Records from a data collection
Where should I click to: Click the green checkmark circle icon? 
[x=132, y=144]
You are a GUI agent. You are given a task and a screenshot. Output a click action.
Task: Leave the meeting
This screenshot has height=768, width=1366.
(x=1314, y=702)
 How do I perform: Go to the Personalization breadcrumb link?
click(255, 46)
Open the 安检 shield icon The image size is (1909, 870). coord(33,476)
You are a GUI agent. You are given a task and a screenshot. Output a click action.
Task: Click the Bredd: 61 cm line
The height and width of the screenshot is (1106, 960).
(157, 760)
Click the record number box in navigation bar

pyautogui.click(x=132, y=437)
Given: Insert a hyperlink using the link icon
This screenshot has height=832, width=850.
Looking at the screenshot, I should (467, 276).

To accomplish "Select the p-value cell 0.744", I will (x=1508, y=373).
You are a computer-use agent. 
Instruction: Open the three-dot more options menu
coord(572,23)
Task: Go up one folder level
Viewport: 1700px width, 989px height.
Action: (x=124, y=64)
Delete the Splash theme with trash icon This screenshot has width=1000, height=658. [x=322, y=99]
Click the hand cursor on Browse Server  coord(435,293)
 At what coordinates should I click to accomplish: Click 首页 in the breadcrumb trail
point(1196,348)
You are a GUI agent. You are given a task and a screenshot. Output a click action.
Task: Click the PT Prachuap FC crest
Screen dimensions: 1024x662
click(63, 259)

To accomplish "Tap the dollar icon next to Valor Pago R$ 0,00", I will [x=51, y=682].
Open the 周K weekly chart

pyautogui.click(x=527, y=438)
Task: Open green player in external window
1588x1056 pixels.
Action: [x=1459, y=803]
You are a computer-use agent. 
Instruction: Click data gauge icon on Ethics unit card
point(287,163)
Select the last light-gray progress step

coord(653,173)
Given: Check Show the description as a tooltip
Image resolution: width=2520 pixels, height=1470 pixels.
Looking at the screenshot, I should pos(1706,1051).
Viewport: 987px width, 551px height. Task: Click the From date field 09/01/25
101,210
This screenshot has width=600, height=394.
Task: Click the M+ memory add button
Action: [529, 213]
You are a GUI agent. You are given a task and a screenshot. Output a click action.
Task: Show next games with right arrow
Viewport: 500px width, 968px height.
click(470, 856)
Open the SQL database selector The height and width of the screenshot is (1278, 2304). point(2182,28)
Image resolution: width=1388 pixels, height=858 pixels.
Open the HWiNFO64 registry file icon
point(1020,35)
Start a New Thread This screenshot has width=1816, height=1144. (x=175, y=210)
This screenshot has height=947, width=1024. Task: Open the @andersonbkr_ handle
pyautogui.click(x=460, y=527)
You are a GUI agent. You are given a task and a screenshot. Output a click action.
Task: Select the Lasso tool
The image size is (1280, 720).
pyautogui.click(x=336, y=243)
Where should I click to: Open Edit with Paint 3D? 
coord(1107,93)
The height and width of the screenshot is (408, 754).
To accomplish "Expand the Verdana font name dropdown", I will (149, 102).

● **Task instructions**: Lines after the one containing "Task: Go up one folder level" are not part of the task. Output the entries exactly from their first line through that one.

● **Your response**:
Where should I click to: Click the green checkmark circle icon? 
[x=132, y=144]
You are a GUI agent. You are given a task and a screenshot. Output a click action.
Task: Leave the meeting
This screenshot has height=768, width=1366.
(x=1314, y=702)
 How do I perform: Go to the Personalization breadcrumb link?
click(255, 46)
Open the 安检 shield icon The image size is (1909, 870). coord(33,476)
You are a GUI agent. You are given a task and a screenshot. Output a click action.
Task: Click the Bredd: 61 cm line
The height and width of the screenshot is (1106, 960).
(157, 760)
Click the record number box in navigation bar

pyautogui.click(x=132, y=437)
Given: Insert a hyperlink using the link icon
This screenshot has height=832, width=850.
Looking at the screenshot, I should (467, 276).

To accomplish "Select the p-value cell 0.744", I will (x=1508, y=373).
You are a computer-use agent. 
Instruction: Open the three-dot more options menu
coord(572,23)
Task: Go up one folder level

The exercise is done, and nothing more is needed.